The answer must consist of every line below that contains the word "computer".

*** Opening Records to process ***

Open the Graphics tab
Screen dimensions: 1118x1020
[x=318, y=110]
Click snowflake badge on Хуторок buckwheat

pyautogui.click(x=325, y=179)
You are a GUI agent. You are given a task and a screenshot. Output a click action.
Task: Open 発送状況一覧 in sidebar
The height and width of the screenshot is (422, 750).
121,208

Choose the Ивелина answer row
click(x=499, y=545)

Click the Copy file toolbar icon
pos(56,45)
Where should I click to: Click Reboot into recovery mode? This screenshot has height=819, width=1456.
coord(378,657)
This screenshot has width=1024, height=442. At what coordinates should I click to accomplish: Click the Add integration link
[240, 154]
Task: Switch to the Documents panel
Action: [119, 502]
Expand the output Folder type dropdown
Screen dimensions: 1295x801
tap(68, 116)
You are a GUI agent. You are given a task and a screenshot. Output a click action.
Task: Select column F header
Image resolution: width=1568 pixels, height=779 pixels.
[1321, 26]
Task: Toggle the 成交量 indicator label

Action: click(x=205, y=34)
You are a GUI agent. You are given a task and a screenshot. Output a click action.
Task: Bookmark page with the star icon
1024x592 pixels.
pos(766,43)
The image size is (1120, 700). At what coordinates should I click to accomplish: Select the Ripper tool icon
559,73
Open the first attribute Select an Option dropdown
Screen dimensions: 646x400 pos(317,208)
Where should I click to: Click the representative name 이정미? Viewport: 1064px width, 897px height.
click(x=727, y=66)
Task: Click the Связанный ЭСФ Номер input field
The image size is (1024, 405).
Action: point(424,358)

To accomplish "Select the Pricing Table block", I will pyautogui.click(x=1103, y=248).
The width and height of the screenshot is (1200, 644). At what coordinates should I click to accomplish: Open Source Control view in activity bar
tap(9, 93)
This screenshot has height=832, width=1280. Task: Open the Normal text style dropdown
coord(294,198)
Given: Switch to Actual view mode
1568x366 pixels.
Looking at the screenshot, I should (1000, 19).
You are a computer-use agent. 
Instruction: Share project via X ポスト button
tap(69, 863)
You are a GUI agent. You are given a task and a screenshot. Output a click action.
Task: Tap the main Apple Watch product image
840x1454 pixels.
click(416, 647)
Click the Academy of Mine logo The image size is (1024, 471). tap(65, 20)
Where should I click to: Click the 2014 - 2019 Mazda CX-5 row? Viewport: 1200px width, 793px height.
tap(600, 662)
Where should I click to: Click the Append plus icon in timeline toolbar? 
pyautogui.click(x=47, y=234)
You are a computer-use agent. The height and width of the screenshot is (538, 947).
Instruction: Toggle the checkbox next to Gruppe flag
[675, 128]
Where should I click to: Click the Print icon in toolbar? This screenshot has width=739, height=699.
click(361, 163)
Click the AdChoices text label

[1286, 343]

*** Closing Records to process ***

Answer section:
You are a computer-use agent. 
You are a computer-use agent. The height and width of the screenshot is (538, 947).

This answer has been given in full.